Al día siguiente, tras salir de migraciones, fui a visitar a Germán. En cuanto me vio, inquieto, preguntó cómo me había ido, la alegría que demostró cuando le dije que el gobierno argentino había aceptado mi solicitud de refugiado, hizo que lo mirara a los ojos, en los que encontré un brillo singular, el que avisaba, ahora lo sé, lo que sucedería dos días después.
“No sé qué hubiéramos hecho si el gobierno de Macri hubiera seguido, esta solidaridad sería imposible”, dijo, refiriéndose a que al día siguiente mi status en argentina cambiaría de ilegal al de refugiado político, el mismo que me otorgaba todos los derechos y obligaciones como un ciudadano de ese país.

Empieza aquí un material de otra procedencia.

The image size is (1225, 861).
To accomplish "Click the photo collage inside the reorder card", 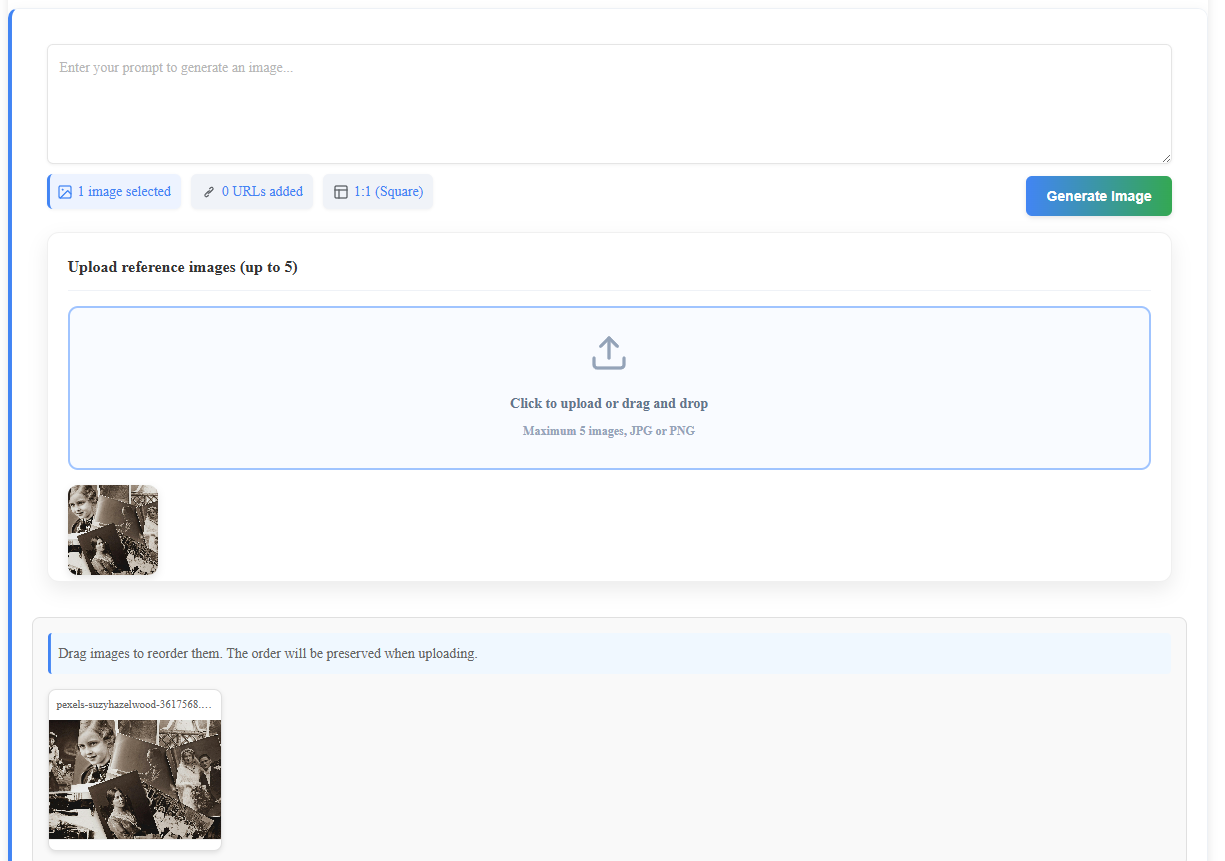I will pos(134,780).
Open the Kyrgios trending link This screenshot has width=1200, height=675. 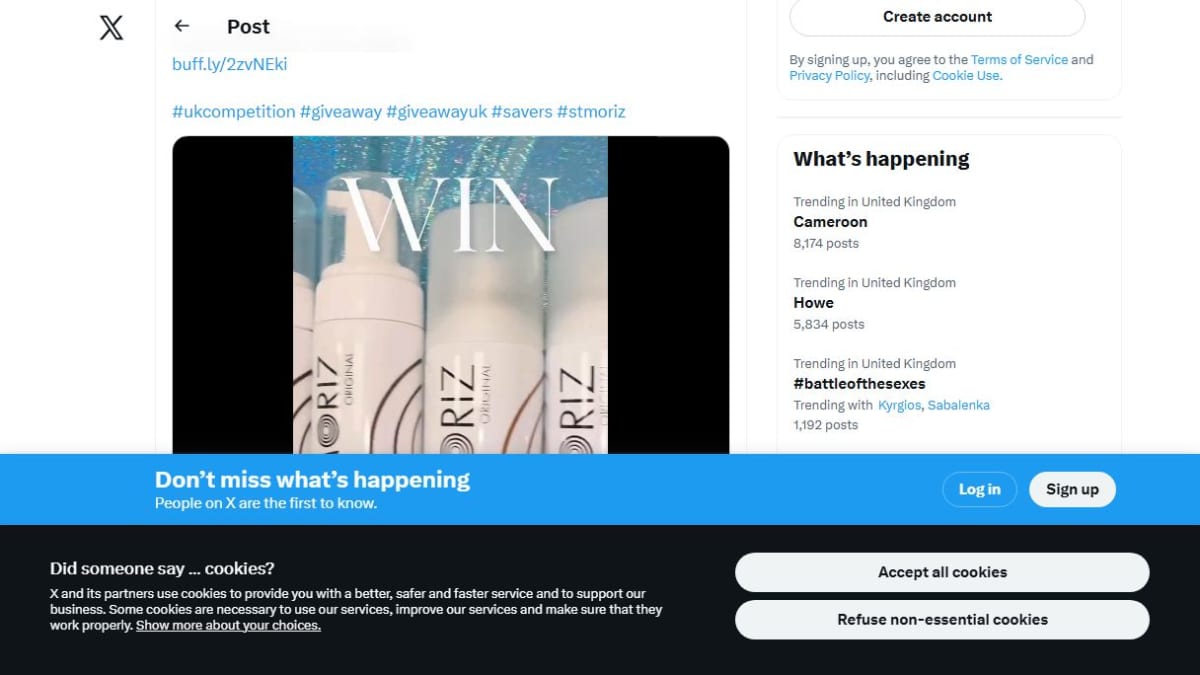pyautogui.click(x=899, y=405)
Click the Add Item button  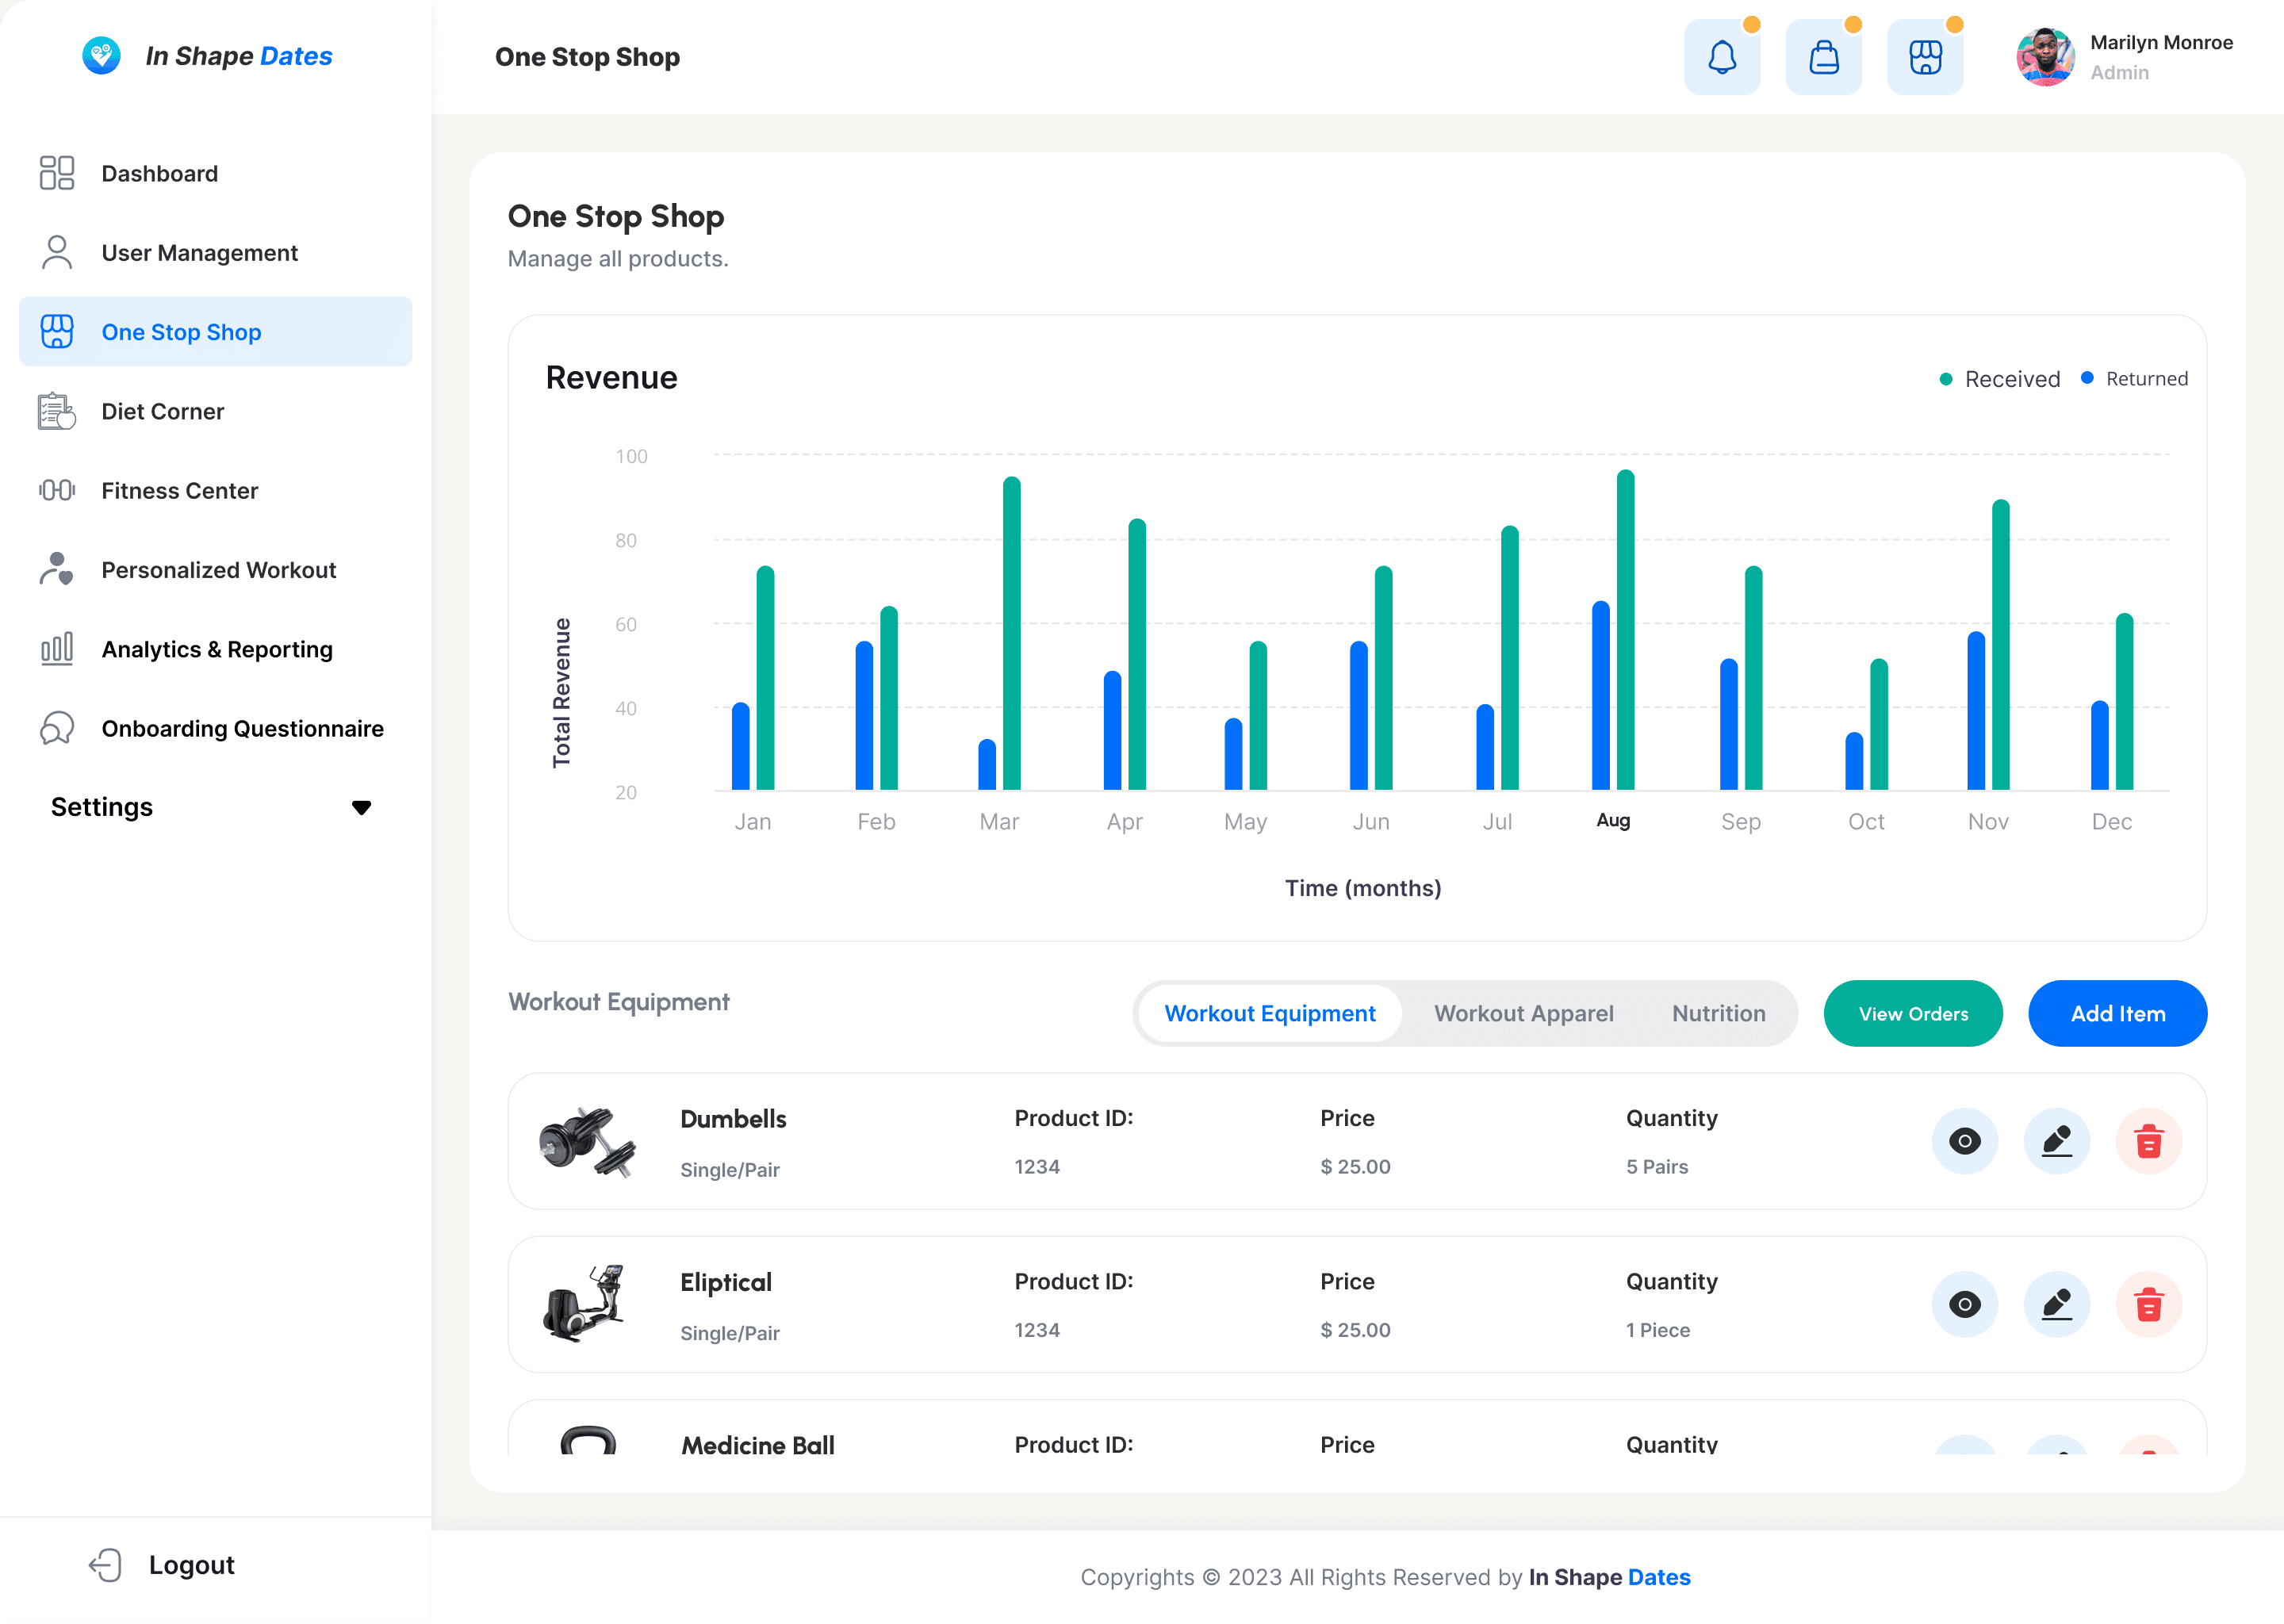pyautogui.click(x=2117, y=1013)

“Me siento bien, no sé para qué me tienen aquí”, nos dijo. Y era cierto, se lo veía repuesto y alegre y además sus ojos, si, esos ojos que no dejaban de brillar. Esa sería la última vez que lo vi. Esa noche, de manera repentina, su estado se agravaría.
La vida de Germán Lozano se fue apagando entre el miércoles 15 y el jueves 16. El viernes 17 de enero, fecha de la fundación del Partido Comunista de Bolivia (PCB), cerca de las 06.00, aún dormitaba en la cama que me habían dado en la pequeña cabaña detrás de la casa principal. Por momentos, miraba las gotas de rocío que se habían posado en el filo de una ventana, cuando terminó por despertarme la vibración de mi teléfono móvil. Antes de contestar miré fijamente la pantalla, decía: Bertha Lozano.
Una llamada de la hija de Germán a esa hora, pensé, sólo podía significar una cosa, que el camarada Lozano Cazón nos había dejado.
La muerte de Lozano causó impacto en diversos círculos de la sociedad argentina y también en Bolivia. Artículos y notas de prensa en medios de comunicación, necrológicos, pésames y muestras de cariño y otras formas de reconocimiento, se hicieron patentes para celebrar su vida y acompañar a su familia en el proceso de asimilar su desaparición física.
Mientras Germán Lozano vivía los últimos días de su vida, como había vivido siempre: ayudando y comprometiéndose con causas humanistas, en el mundo, a esas alturas del año 2020, ya se hablaba, cada vez con más intensidad, de un hecho que terminaría marcando esta parte de la historia, la pandemia del coronavirus.
El 20 de marzo de ese año, a dos meses y tres días de la muerte de Germán, cuando ya estaba casi dos meses viviendo en Buenos Aires, el gobierno argentino declaró la cuarentena rígida por la presencia de la covid19 en el país, por lo que viviría los siguientes siete meses, encerrado en la habitación 305 del hotel Quagliaro, al que llegué junto a otros exiliados, gracias a la solidaridad de la Asociación de Trabajadores del Estado (ATE), los dueños del establecimiento.
Los antiguos griegos decían que el destierro o el exilio eran incluso castigos peores que la pena de muerte y a mí me tocó entender el significado de ese pensamiento en el casi año en qué viví fuera de Bolivia, pero especialmente en esos siete meses, y aunque eso es parte de otra historia, lo que sigue siendo parte de ésta, es el recuerdo de los dos destierros que sufrió Germán Lozano y su fuerza para sobrellevarlos, ejemplo, que nos ha servido a varios exiliados para renovar fuerzas en los momentos más aciagos.